Background and Aims Bolus and continuous tube feeding represent the most frequently used enteral feeding techniques in preterm infants, but the best strategy is not yet established. Near-Infrared-Spectroscopy (NIRS) provides a noninvasive monitoring of splanchnic oxygenation, which may play a role in the multifactorial pathophysiology of necrotizing enterocolitis (NEC).

The aim of this study is to evaluate by NIRS the effects of bolus and continuous enteral feeding on splanchnic and cerebral oxygenation in preterm infants with normal feeding tolerance.

Methods Eighteen healthy preterms (GA 27–32 weeks), tolerating at least 100 ml/kg-1/day-1 of fortified human milk or preterm formula, underwent a 6-hours simultaneous monitoring of cerebral and splanchnic oxygenation using NIRO-200 oximeter. Sensors were placed on frontal and sub-umbilical region. During the monitoring they randomly received a 10-minutes bolus meal and a 3 hours continuous meal.
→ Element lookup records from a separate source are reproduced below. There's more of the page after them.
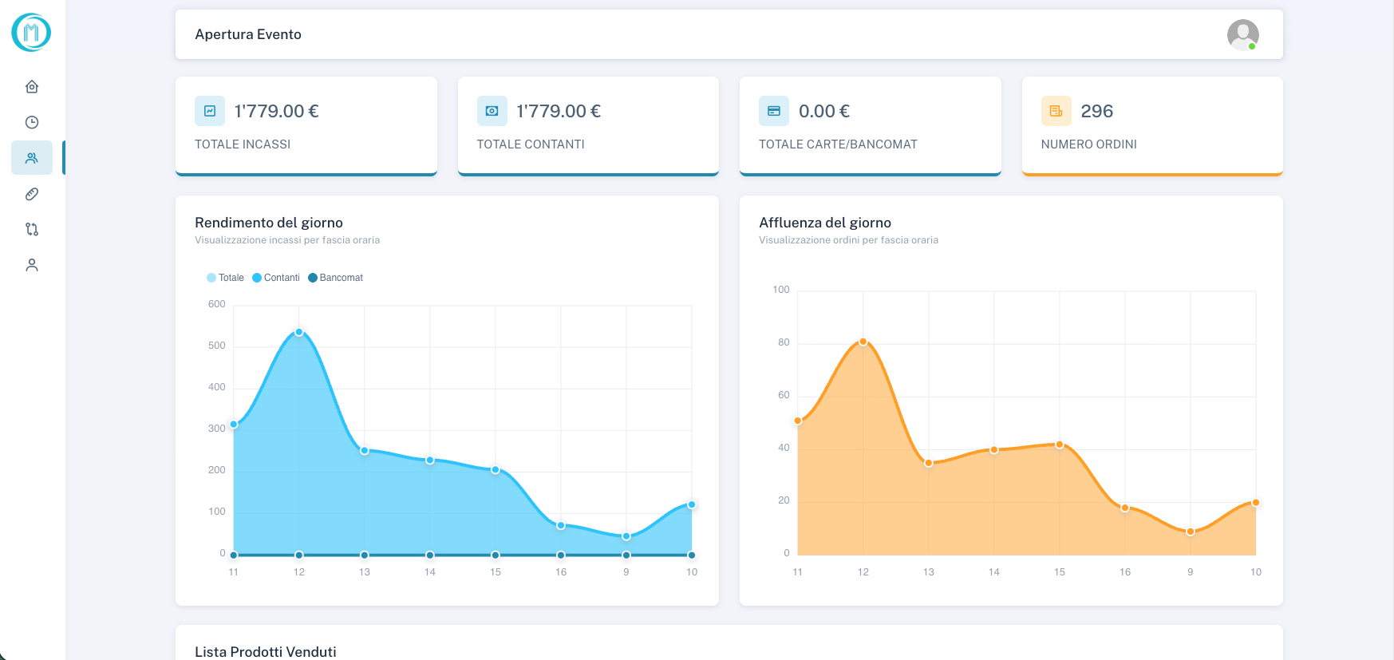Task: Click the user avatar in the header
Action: tap(1242, 34)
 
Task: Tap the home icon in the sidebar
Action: tap(32, 86)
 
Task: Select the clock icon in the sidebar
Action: tap(32, 122)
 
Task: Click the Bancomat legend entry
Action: tap(336, 278)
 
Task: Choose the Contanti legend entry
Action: tap(276, 278)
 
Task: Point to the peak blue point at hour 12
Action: tap(299, 332)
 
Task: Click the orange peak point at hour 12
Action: tap(863, 342)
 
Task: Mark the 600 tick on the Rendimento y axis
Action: tap(217, 304)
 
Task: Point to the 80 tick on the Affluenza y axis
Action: tap(784, 342)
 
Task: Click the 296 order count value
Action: tap(1096, 111)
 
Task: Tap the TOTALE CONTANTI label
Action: tap(531, 144)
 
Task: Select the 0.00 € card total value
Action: tap(823, 111)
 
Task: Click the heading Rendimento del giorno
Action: tap(269, 223)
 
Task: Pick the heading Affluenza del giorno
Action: tap(825, 223)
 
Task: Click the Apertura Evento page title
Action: tap(248, 34)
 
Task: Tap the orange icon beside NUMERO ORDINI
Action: tap(1056, 111)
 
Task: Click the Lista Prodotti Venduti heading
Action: tap(266, 651)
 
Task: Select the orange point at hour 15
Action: tap(1059, 445)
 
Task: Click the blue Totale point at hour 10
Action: tap(692, 504)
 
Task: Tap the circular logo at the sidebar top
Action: tap(31, 33)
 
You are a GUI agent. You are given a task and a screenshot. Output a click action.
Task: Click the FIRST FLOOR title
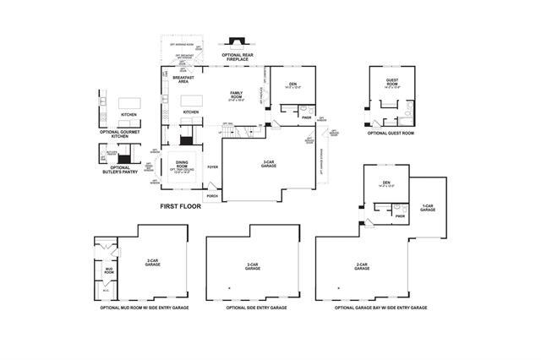180,205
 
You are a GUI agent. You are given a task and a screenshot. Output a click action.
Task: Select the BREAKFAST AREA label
184,80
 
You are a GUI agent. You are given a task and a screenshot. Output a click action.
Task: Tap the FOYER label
212,167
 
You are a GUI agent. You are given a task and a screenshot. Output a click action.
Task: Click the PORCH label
211,196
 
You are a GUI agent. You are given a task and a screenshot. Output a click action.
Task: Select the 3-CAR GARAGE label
270,166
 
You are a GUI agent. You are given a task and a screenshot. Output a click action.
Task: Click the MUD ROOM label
108,271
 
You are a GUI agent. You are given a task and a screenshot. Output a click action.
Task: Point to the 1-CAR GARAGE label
428,207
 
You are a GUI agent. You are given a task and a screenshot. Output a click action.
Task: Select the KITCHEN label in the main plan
191,112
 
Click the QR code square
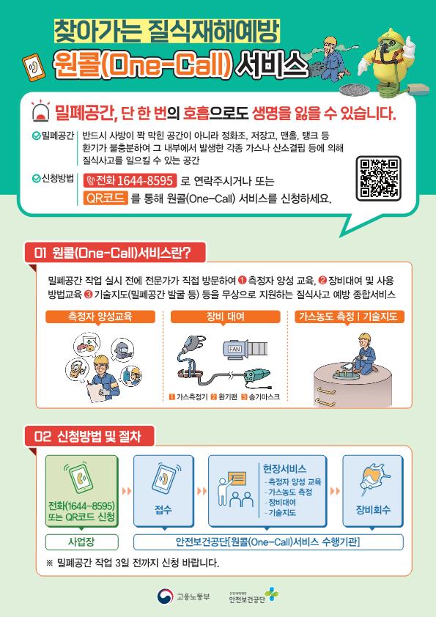[x=378, y=178]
Recorded values of cerebral and splanchnic Tissue Oxygenation Index (TOI) were clustered in 5-minutes intervals and compared between different feeding techniques using Wilcoxon Signed Ranks Test. Statistical significance was set at p≤0.05.

Results Splanchnic oxygenation significantly decreased (p<0.05) during continuous feeding, from 1.30’ hour after the beginning to almost the end of the feed. No differences were found on cerebral oxygenation.

Conclusions To the best of our knowledge, this is the first study comparing the effect of different feeding techniques on splanchnic and cerebral oxygenation in preterms. A significant reduction in splanchnic oxygenation was observed during continuous enteral. A possible role of these findings on the multifactorial NEC pathogenesis remains to be investigated.